**EXERCISE OBJECTIVE**
Omit the pictures, and output the rest of the entries exactly as written.

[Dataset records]
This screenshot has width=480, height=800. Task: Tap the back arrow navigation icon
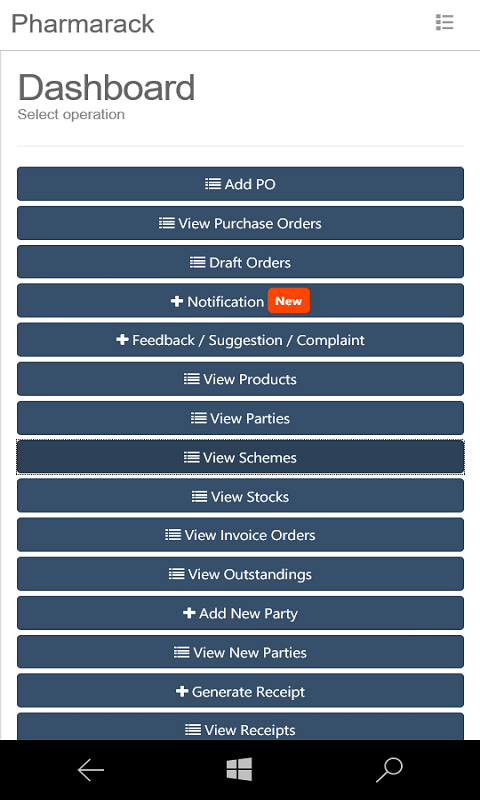point(91,770)
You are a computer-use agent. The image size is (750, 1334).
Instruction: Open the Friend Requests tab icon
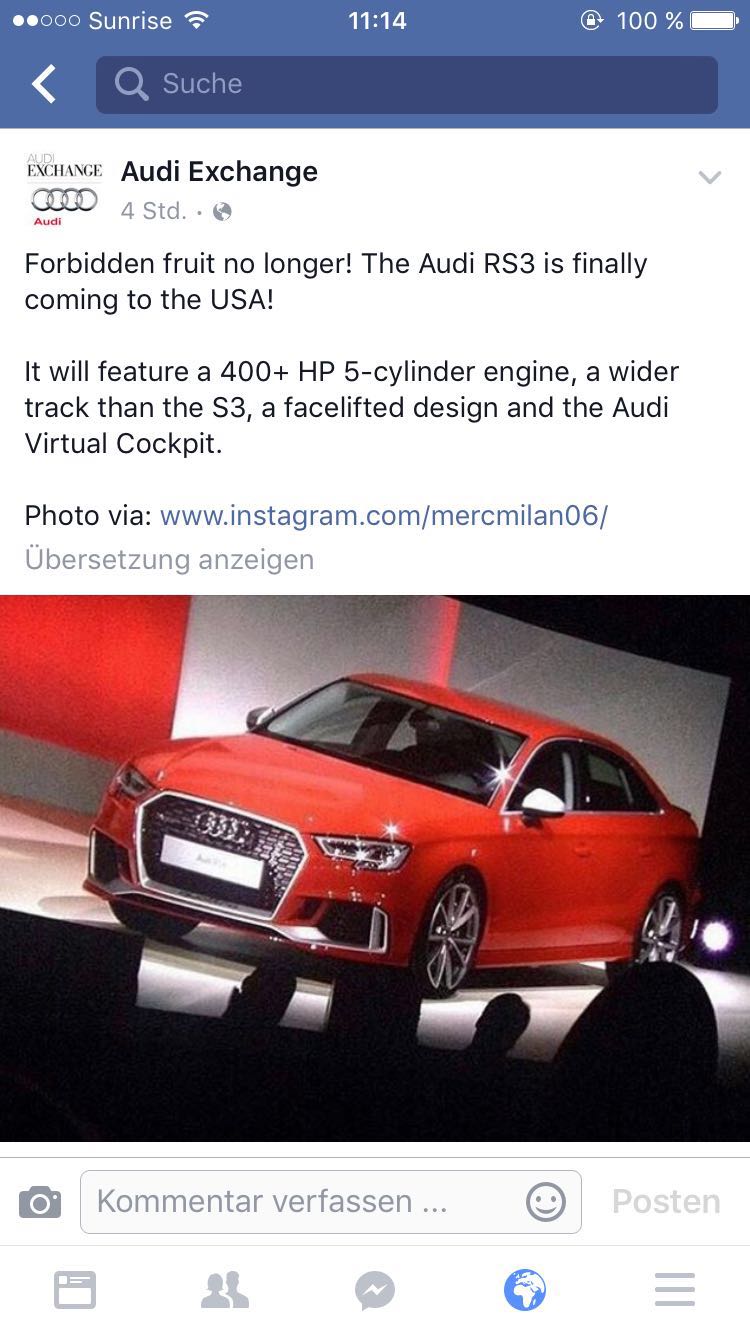225,1290
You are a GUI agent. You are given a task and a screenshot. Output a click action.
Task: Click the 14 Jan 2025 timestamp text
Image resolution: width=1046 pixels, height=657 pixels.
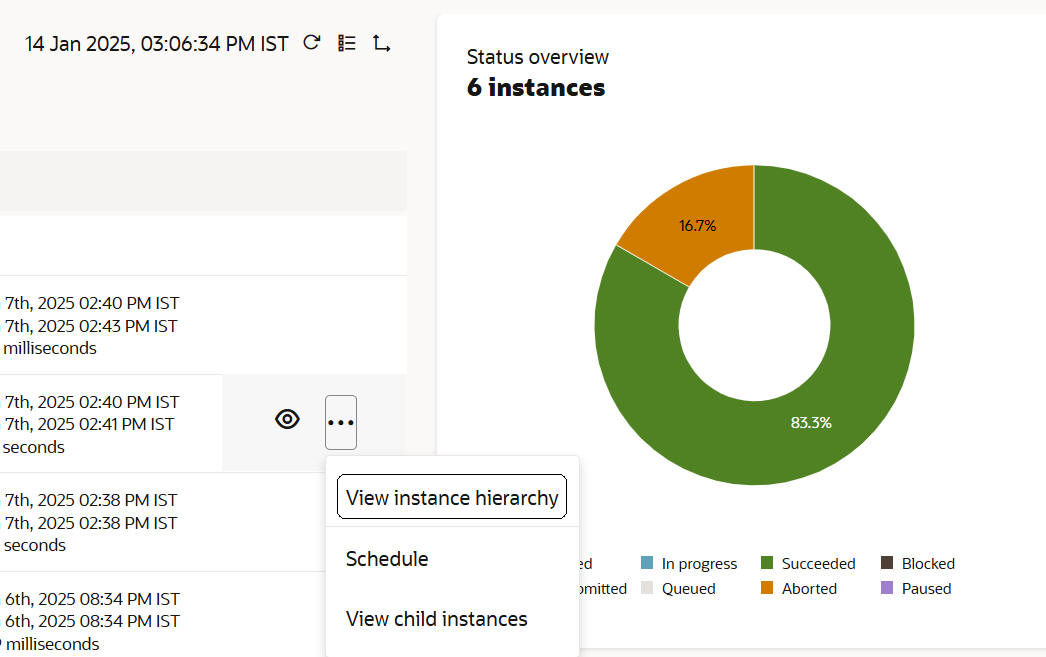point(157,44)
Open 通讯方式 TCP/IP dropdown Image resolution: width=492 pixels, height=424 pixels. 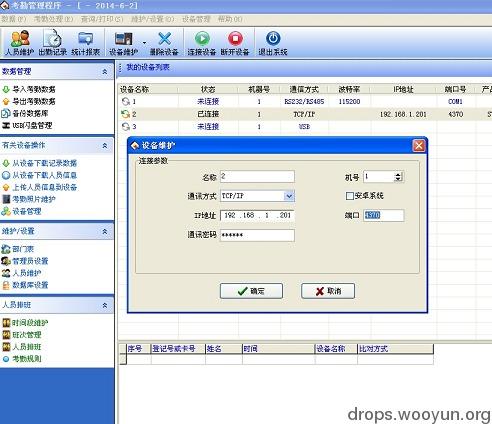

**ANSWER SPACE**
This screenshot has width=480, height=800. Task: Tap the back arrow navigation icon
point(91,770)
You are a computer-use agent. The image size is (750, 1334).
Instruction: Open the Friend Requests tab icon
225,1290
You are a GUI agent. You are given a task and a screenshot. Output a click action.
Task: Click the 14 Jan 2025 timestamp text
Image resolution: width=1046 pixels, height=657 pixels.
point(157,44)
Open 通讯方式 TCP/IP dropdown Image resolution: width=492 pixels, height=424 pixels. 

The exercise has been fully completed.